Antoniolo, Gattinara, 'San Francesco', 2008
Red fruited (cherry-cranberry) nose and palate, with a spicy grape must finish. Still sensing wood on the finish, perhaps 3-4 more years?

A. J. Adam, Mosel, Riesling Feinherb, 'in der Sängerei', 2015
Green apples, starfruit, elderflower and a bit of crushed calcium rock, the acidity is fine but I get the feeling this won't be a long ager. 10.5% I'm drinking them young.

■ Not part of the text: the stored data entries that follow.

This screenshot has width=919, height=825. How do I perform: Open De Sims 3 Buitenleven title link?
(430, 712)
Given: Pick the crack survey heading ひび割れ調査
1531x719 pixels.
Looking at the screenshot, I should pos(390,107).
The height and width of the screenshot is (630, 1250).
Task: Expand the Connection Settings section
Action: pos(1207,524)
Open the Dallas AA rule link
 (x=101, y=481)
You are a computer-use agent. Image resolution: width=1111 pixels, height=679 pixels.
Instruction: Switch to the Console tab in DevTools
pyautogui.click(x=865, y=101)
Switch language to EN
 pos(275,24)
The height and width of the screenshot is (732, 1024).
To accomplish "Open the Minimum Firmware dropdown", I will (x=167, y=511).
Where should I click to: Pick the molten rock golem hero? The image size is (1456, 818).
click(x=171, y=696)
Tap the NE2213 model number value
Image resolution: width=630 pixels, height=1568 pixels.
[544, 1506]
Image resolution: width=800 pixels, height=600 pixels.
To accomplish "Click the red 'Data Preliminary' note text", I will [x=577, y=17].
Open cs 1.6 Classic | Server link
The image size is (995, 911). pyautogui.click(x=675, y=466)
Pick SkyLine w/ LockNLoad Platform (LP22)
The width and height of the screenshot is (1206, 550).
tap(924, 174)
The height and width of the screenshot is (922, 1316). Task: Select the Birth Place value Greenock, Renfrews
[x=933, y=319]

Domaine Sainte-Anne, Saint Gervais, Cote du Rhone Villages, 'Les Rouvieres', 2010
I'm not sure the makeup of this, but think this is the standard GSM-blend. Youthful purple colored. Charred plums, tar, and tobacco on the nose, which carries through to the palate. Relatively simple, but...so what? 14.5% Age 4-10 more years.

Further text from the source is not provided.